When you change each of these aspects, examine the outputs and think about whether the difference is what you would expect it to be. Also consider the reasons why it is likely to be different. Some examples of outputs to look at would be:

  • Expected Loss for each Method: For IBTrACS hazard data, what is the impact on the historical, unweighted and weighted simulation losses and how do they compare to each other?

  • Standard Deviation: How does the standard deviation compare to the expected loss? For IBTrACS hazard data, what is the impact on the average historical, unweighted and weighted simulation standard deviations and how do they compare to each other?

  • Distribution of Losses for each Simulation: How has the shape of the overall loss distribution changed? You may want to pay particular attention to the extreme right of the distribution as this is where the most severe outcomes occur.

  • Return Periods of each Category of Storm: How common is each category of storm or earthquake? How big is the gap between the simulated output and the history?

  • Simulation Output Do some basic analysis on the csv files using spreadsheet software. Do you notice any trends or patterns?

Step 3: Speculative cover design and loss modelling. While this tool does have the functionality to allow for basic modelling and design of insurance covers, this is not its primary use. If you do intend to use the model in this way, it is very important that you have a solid grasp of the model’s limitations and methodology. Even then, you should exercise a very high degree of caution when using the tool for any kind of decision-making.

Some examples where the Risk Explorer could be run and prove helpful in a real insurance modelling setting might be:

  • Modelling parametric covers in under-served regions with no commercial models available. There may not be any commercially available tools for some regions that sit outside of the main insurance markets. In this case the Risk Explorer may be helpful for gauging some idea of potentially reasonable pricing for the cover.

  • Sense-check for an existing commercial model. It may be useful to have an alternative view to whichever other models are being used, especially given the transparent assumptions in the Risk Explorer.

One of the reasons to be careful when using this for real-world covers is that the market prices you would likely be able to buy the insurance cover at will differ a lot from the average losses the tool produces.

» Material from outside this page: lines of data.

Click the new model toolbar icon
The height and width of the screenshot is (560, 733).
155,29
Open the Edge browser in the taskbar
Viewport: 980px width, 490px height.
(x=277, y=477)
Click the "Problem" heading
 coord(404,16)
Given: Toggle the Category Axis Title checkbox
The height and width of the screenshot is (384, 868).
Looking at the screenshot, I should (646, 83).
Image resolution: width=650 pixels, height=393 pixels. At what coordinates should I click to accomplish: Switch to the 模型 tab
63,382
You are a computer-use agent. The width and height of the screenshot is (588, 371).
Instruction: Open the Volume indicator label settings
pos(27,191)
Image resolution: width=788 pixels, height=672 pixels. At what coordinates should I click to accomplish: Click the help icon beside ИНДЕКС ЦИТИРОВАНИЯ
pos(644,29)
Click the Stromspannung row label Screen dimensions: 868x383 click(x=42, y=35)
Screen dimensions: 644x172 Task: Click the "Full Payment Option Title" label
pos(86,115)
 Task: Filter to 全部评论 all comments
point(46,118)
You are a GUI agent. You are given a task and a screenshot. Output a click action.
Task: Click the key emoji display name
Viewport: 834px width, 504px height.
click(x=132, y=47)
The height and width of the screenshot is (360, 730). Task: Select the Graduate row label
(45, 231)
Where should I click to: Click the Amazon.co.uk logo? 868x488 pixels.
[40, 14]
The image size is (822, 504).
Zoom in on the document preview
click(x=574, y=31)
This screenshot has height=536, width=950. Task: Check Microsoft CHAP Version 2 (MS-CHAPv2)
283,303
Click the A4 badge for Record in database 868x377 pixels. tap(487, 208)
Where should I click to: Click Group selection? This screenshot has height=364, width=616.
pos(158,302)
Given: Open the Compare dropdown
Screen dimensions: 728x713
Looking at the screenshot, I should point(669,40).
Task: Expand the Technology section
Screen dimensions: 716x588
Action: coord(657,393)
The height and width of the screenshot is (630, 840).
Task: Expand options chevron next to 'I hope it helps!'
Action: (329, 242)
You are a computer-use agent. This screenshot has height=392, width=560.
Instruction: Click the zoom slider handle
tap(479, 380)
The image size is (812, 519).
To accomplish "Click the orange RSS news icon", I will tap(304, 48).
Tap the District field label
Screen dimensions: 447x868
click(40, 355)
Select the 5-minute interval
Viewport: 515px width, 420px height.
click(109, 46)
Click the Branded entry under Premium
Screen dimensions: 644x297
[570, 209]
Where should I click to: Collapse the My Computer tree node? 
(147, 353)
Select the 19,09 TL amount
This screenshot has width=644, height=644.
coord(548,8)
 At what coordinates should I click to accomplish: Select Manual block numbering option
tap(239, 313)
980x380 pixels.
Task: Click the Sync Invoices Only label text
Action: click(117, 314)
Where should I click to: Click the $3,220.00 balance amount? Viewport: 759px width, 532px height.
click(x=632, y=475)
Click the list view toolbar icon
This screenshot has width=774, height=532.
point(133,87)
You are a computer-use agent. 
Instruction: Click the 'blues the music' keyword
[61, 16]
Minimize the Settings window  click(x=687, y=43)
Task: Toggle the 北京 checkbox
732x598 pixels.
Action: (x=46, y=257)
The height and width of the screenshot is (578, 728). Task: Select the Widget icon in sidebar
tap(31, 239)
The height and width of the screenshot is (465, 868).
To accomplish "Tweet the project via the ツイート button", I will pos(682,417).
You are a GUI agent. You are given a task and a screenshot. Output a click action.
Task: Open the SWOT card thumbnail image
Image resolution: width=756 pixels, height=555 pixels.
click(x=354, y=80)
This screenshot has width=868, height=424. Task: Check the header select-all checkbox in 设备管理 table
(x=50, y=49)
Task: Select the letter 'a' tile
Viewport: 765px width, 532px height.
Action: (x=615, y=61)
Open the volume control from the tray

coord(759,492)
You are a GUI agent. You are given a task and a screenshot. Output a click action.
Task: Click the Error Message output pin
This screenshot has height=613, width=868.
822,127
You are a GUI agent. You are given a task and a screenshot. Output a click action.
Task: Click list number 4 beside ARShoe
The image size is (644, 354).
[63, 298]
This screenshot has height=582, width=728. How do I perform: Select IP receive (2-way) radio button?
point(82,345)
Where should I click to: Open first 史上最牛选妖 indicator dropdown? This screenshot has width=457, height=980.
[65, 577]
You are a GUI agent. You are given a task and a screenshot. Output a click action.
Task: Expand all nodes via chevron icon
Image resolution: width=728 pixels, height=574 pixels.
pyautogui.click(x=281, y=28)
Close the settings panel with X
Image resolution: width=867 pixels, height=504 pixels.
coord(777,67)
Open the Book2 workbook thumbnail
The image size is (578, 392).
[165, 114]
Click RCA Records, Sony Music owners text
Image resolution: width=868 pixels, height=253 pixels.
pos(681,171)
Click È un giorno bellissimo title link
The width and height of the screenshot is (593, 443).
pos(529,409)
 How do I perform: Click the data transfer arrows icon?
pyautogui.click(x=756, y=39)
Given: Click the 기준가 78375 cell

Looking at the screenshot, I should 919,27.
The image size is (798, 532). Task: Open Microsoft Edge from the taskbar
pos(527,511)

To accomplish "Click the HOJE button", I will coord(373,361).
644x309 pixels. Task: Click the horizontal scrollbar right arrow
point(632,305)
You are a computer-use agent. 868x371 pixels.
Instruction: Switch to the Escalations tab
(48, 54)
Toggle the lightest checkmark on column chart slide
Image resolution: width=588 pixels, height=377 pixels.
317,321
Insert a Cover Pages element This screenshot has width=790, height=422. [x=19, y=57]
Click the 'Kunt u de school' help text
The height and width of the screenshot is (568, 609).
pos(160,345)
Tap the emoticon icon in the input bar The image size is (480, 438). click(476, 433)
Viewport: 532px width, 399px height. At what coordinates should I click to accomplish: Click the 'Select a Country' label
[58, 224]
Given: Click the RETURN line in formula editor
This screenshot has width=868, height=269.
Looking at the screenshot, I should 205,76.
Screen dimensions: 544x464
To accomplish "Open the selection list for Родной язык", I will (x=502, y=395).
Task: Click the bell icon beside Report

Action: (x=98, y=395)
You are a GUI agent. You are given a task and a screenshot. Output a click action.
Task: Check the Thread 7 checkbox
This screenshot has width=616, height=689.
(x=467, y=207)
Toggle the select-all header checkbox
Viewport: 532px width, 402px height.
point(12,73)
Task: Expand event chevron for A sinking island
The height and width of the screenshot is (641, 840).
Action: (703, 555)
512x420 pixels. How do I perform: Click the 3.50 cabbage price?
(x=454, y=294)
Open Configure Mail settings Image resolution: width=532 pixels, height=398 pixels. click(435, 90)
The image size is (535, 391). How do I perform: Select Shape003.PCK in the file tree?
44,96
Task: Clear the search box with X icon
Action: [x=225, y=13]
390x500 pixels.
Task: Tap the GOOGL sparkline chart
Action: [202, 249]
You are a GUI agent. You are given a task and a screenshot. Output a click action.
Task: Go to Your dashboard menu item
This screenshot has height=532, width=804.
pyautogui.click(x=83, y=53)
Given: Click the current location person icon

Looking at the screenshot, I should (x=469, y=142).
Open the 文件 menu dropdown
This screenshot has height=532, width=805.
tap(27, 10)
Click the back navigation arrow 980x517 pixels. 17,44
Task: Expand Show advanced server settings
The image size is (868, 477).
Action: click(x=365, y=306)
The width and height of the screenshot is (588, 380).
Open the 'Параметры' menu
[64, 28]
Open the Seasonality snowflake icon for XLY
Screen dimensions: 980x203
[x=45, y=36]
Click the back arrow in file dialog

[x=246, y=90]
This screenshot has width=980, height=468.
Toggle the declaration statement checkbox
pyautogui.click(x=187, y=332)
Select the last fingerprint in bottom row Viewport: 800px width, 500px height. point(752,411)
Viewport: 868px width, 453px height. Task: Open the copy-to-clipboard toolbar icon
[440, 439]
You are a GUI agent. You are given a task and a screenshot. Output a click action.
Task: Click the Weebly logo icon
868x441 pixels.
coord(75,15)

In practice, insurers need to cover expenses, uncertainty risk and profit margins in the prices they charge.

Prices will also be impacted by market conditions such as the competitive environment and appetite amongst insurers for writing these types of covers. As such, unless insurers have a much lower view of the underlying expected loss, it is likely that real market prices for any covers priced in the tool will be higher than the average losses generated here.